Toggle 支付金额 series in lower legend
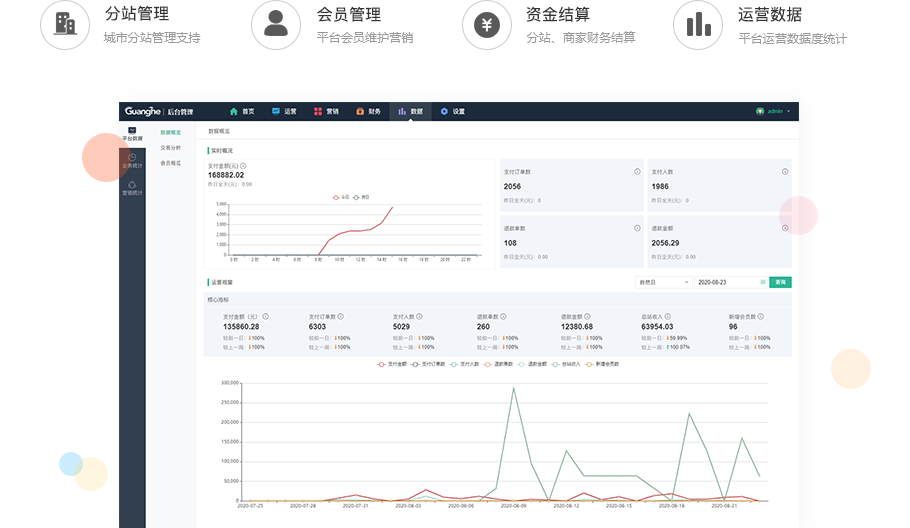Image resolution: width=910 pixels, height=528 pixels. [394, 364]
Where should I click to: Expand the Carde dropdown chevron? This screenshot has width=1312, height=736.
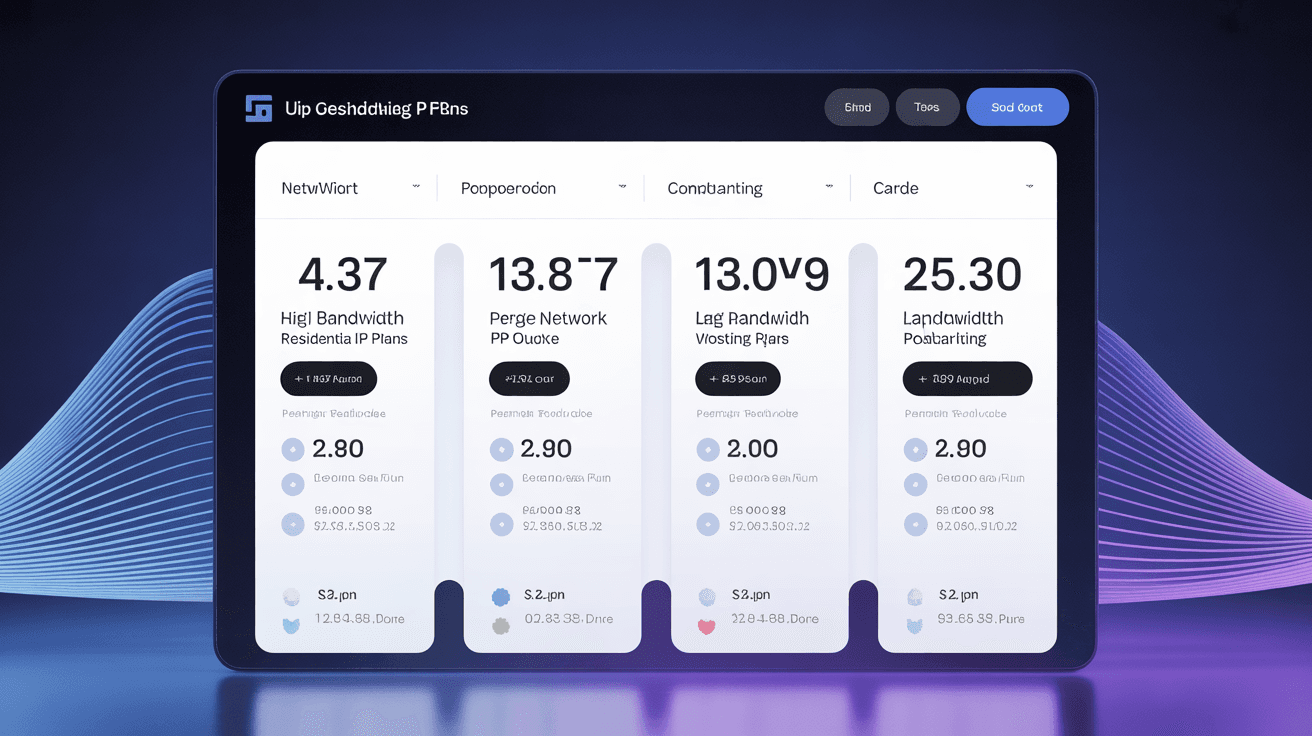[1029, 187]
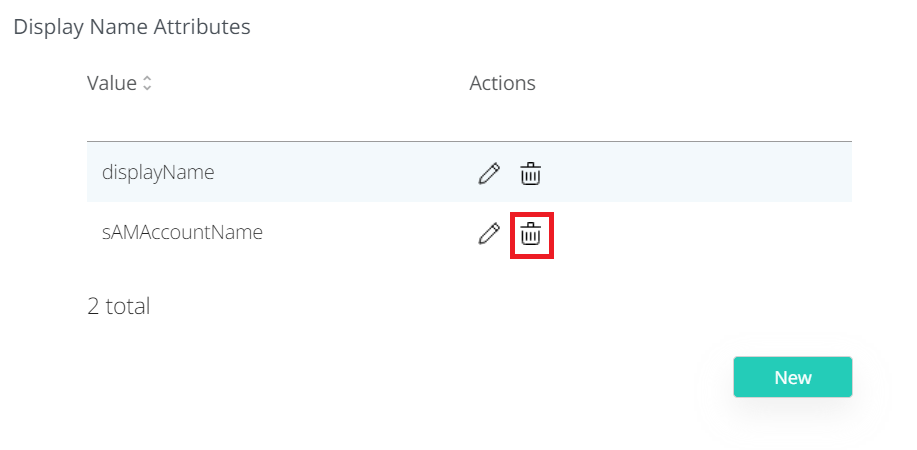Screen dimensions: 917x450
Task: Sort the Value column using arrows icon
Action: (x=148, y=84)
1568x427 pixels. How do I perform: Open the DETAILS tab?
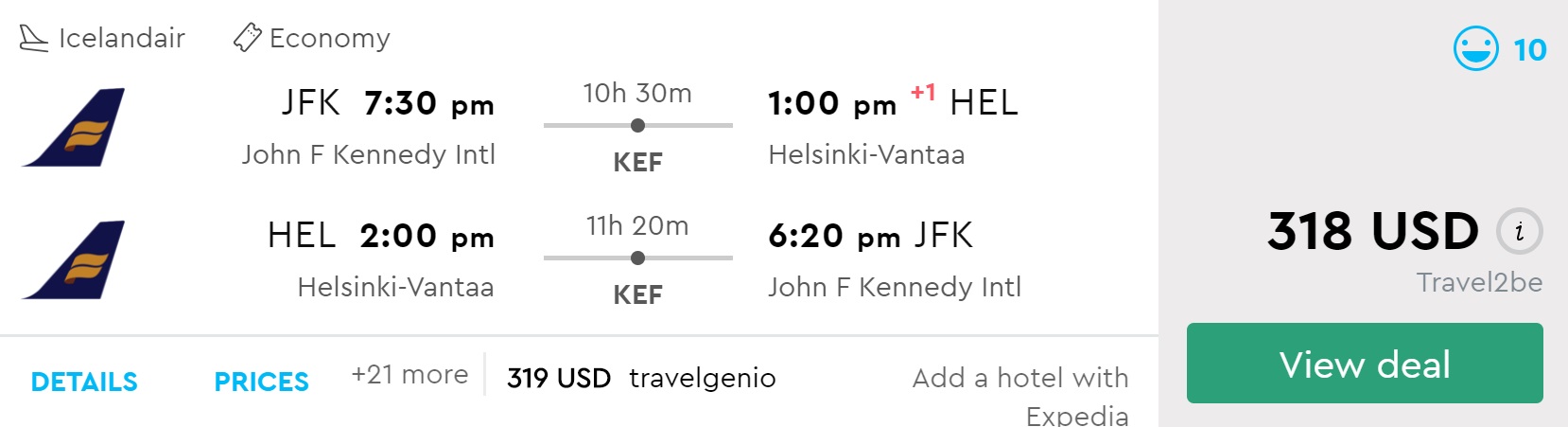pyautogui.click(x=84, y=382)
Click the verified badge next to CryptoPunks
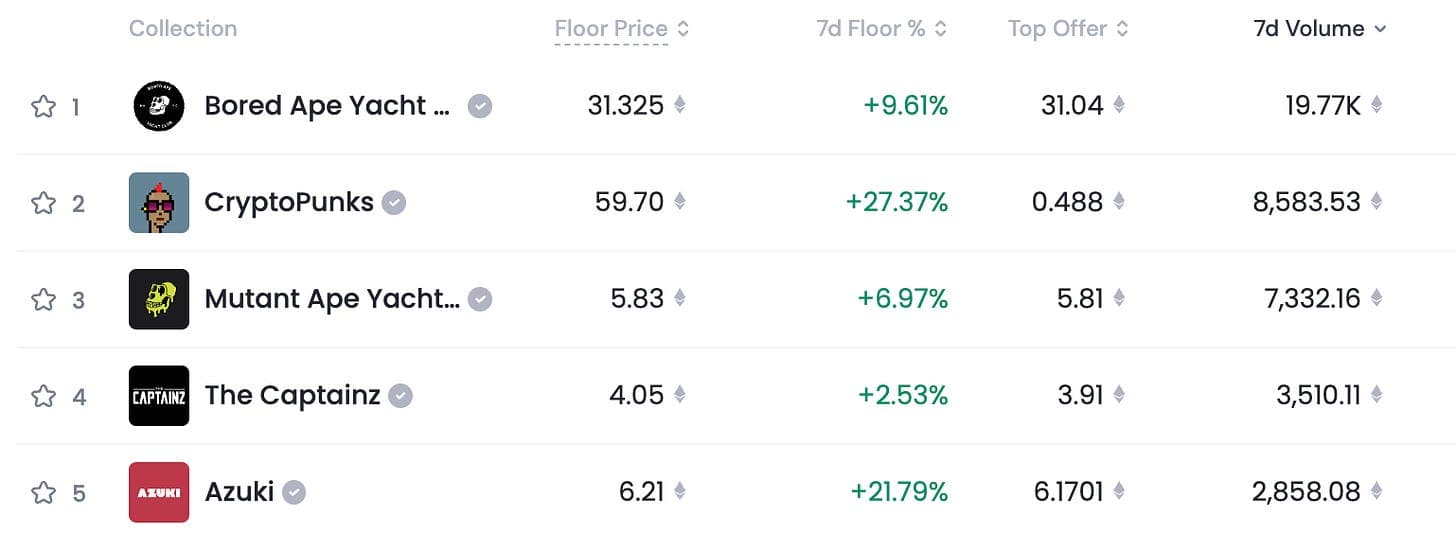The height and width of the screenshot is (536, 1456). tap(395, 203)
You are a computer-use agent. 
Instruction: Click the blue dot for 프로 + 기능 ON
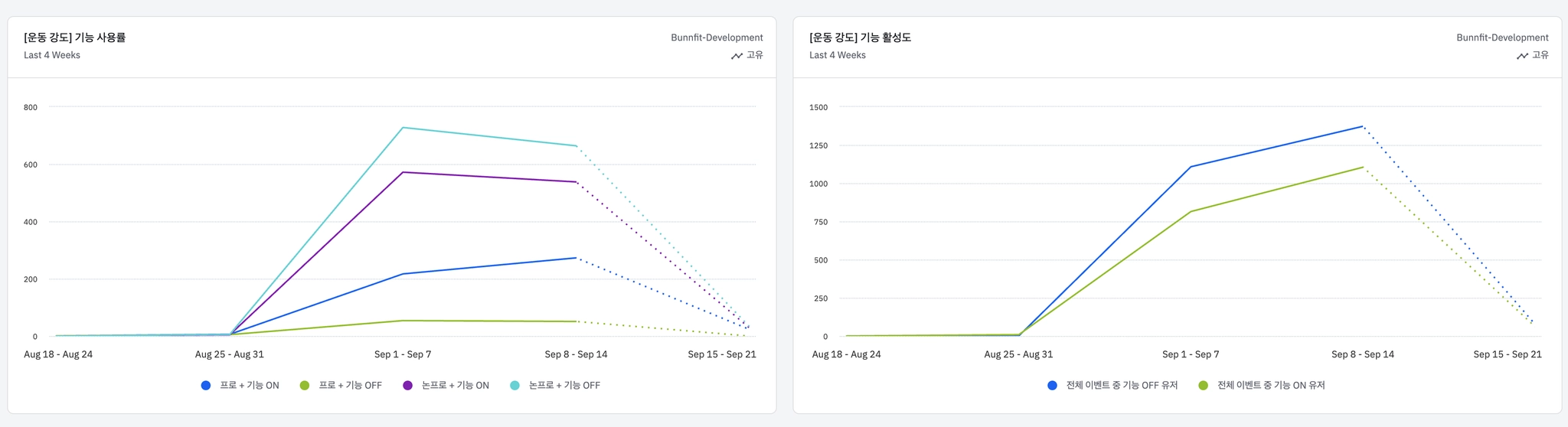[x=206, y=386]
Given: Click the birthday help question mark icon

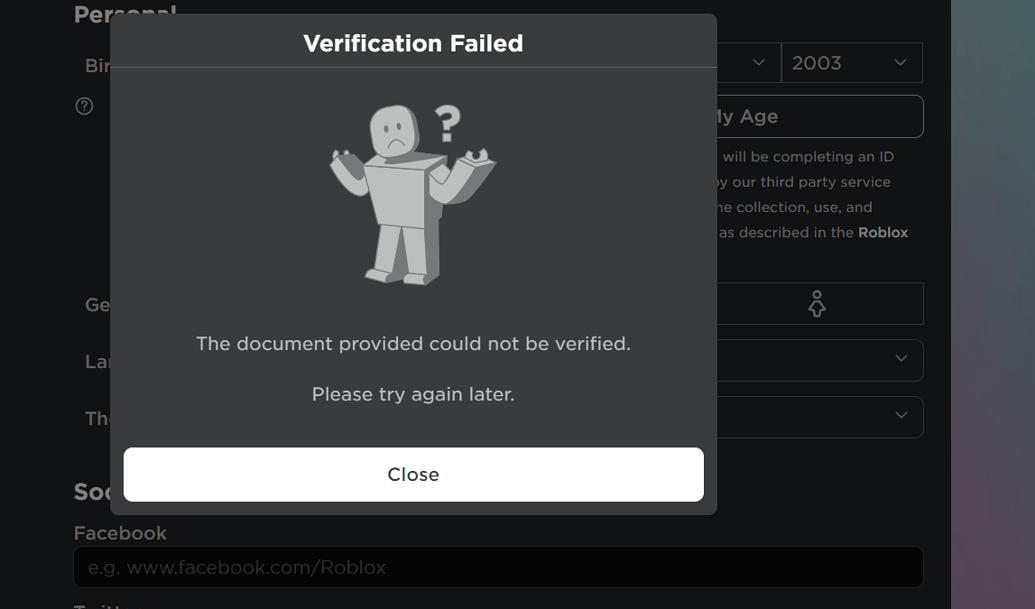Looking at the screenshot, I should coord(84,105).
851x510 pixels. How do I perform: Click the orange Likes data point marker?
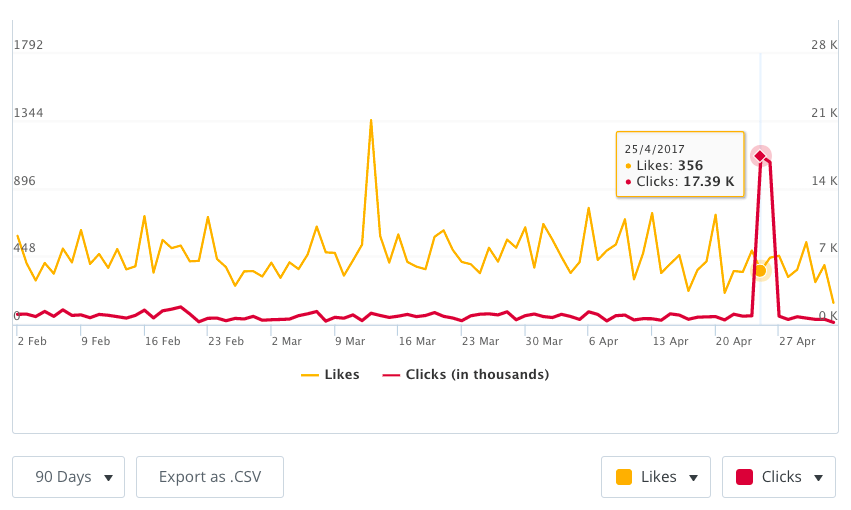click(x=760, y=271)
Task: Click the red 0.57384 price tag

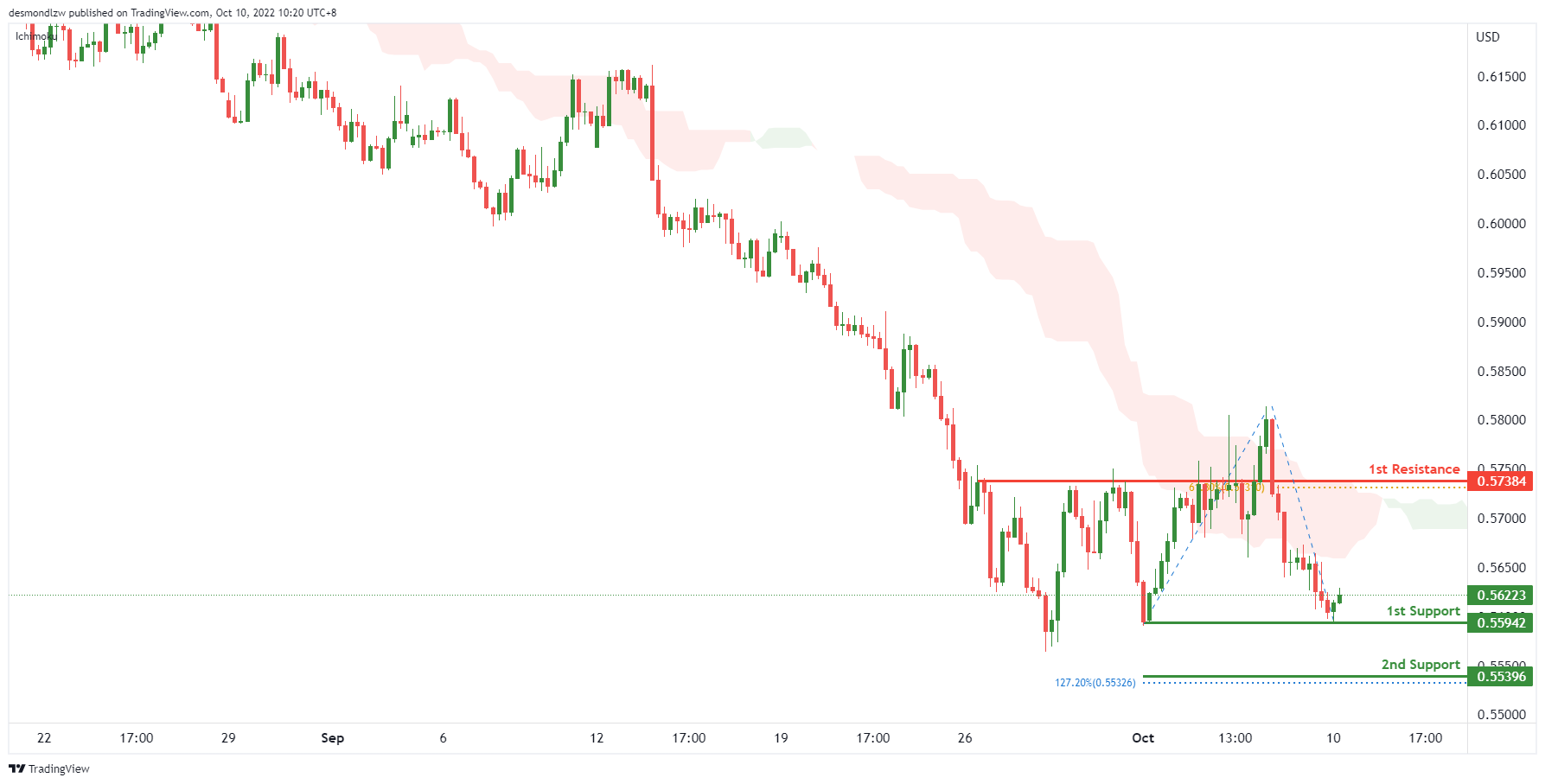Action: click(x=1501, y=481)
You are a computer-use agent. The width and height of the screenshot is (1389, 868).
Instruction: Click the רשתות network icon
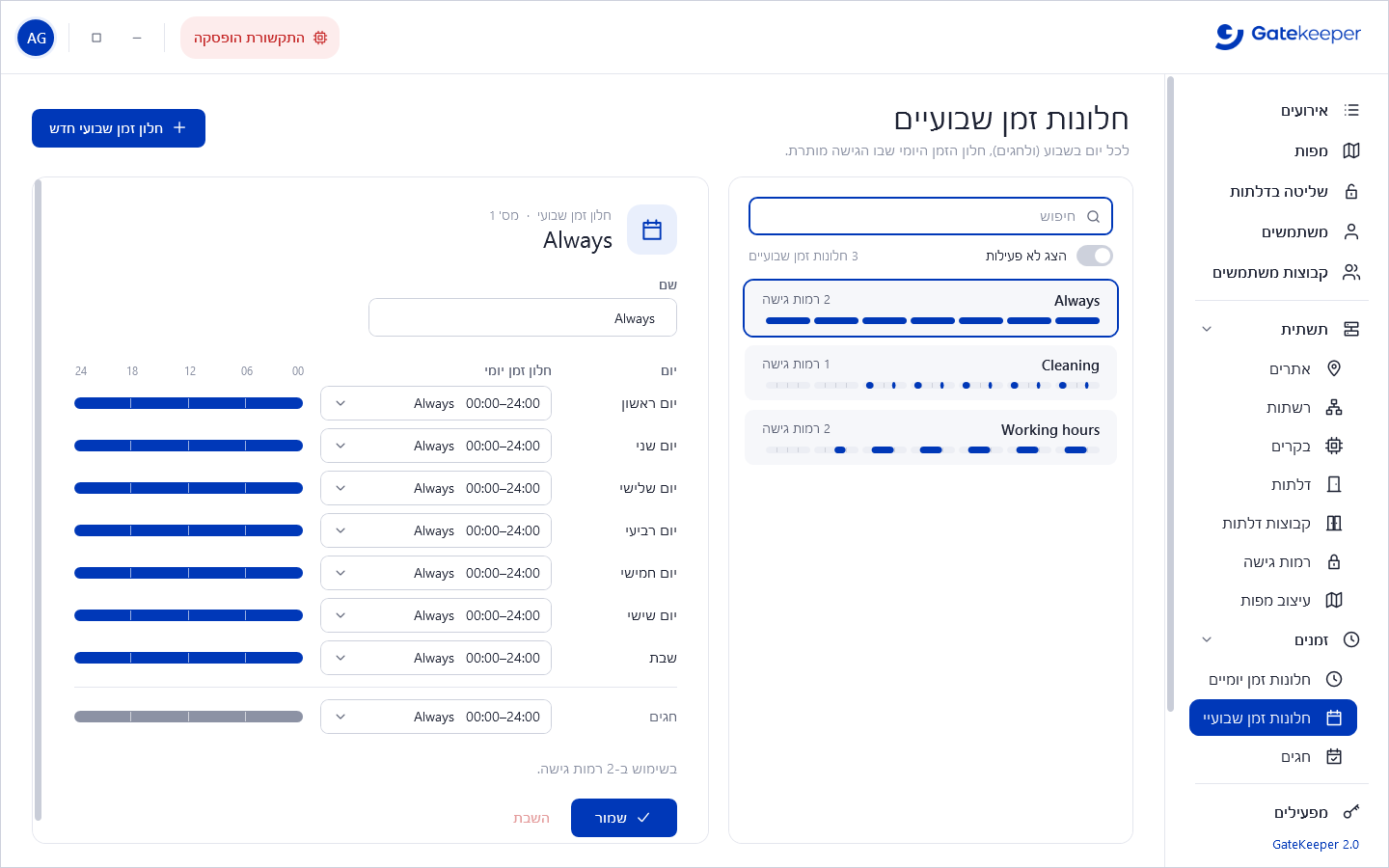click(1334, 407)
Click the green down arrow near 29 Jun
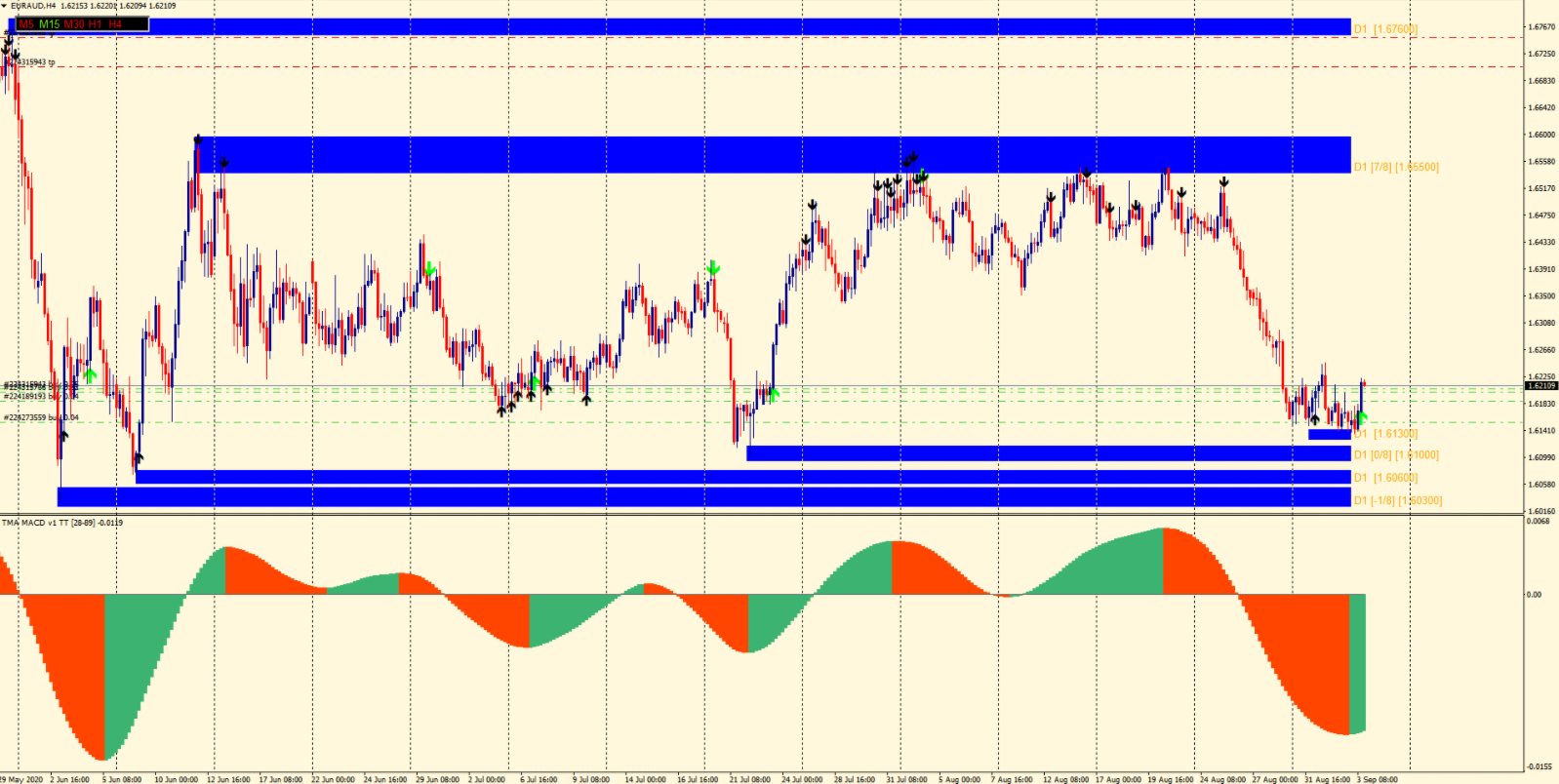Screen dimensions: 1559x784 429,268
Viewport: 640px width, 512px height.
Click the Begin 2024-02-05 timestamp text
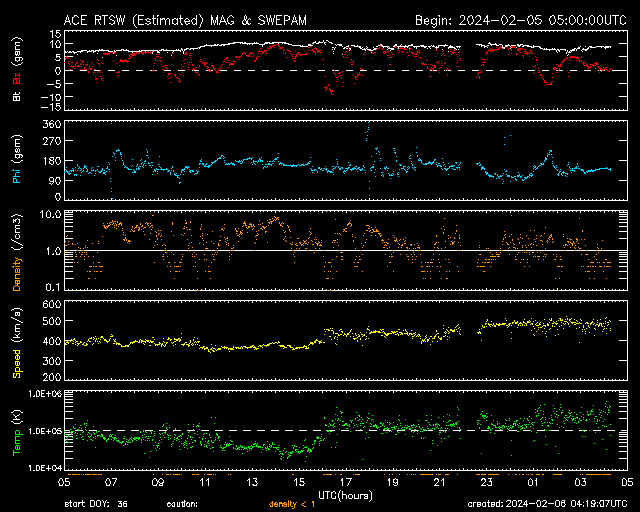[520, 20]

» **CHALLENGE**
Gather every line from the items above that contains the word "perform".

» **THE REPLY**
1568x427 pixels. How do I perform: Open the DETAILS tab?
851x510 pixels. How do I perform: Click the orange Likes data point marker?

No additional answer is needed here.